Verfahrensgang
OLG München (Urteil vom 10.12.1998) |
Tenor
Auf die Revision des Klägers wird das Urteil des 19. Zivilsenats des Oberlandesgerichts München vom 10. Dezember 1998 aufgehoben.
Die Sache wird zur anderweiten Verhandlung und Entscheidung, auch über die Kosten des Revisionsverfahrens, an das Berufungsgericht zurückverwiesen.
Von Rechts wegen
Tatbestand
Der Kläger verlangt aus eigenem und aus abgetretenem Recht seiner Ehefrau von der beklagten Bank die Rückabwicklung eines Realkreditvertrages.

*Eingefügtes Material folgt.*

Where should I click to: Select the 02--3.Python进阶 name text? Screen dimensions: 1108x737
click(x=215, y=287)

Zur Finanzierung des Kaufpreises für eine im August 1992 gekaufte Eigentumswohnung nahmen der Kläger und seine Ehefrau mit Vertrag vom 9./13. November 1992 bei der Beklagten ein Darlehen über 126.000 DM auf, das durch eine Grundschuld in derselben Höhe abgesichert wurde. Eine Widerrufsbelehrung im Sinne des Haustürwiderrufsgesetzes wurde den Darlehensnehmern nicht erteilt. Am 17. Februar 1998 wurde das Darlehen abgelöst. Mit Einschreiben vom 10. März 1998 widerriefen die Darlehensnehmer gemäß § 1 HWiG in der bis zum 30. September 2000 geltenden Fassung (im folgenden: a.F.) ihre auf Abschluß des Darlehensvertrages gerichteten Willenserklärungen.

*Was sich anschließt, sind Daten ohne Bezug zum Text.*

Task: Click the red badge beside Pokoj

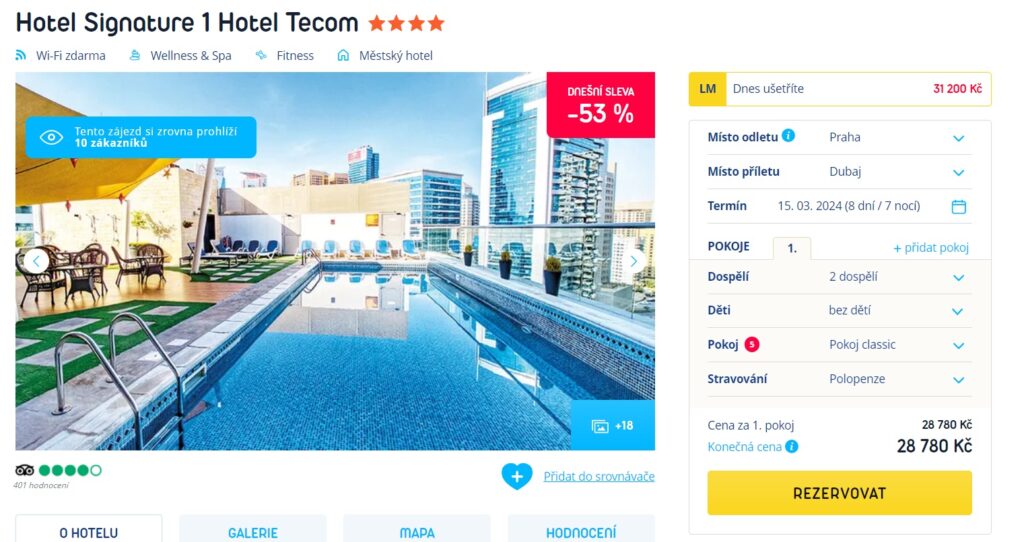Action: click(x=752, y=344)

Der Kläger begehrt die Erstattung erbrachter Zins- und Tilgungsleistungen und entstandener Aufwendungen in Höhe von insgesamt 175.843,19 DM zuzüglich Zinsen. Er macht geltend, zum darlehensfinanzierten Kauf der Eigentumswohnung durch einen ständig für die Beklagte tätigen Makler überredet worden zu sein. Dieser sei nach einem telefonischen Gesprächsangebot zweimal unaufgefordert in seiner Wohnung erschienen und habe den Kontakt zur Beklagten vermittelt. Weil die Widerrufsvorschrift des Verbraucherkreditgesetzes im Streitfall nicht anwendbar sei, könne auf das Haustürwiderrufsgesetz zurückgegriffen werden.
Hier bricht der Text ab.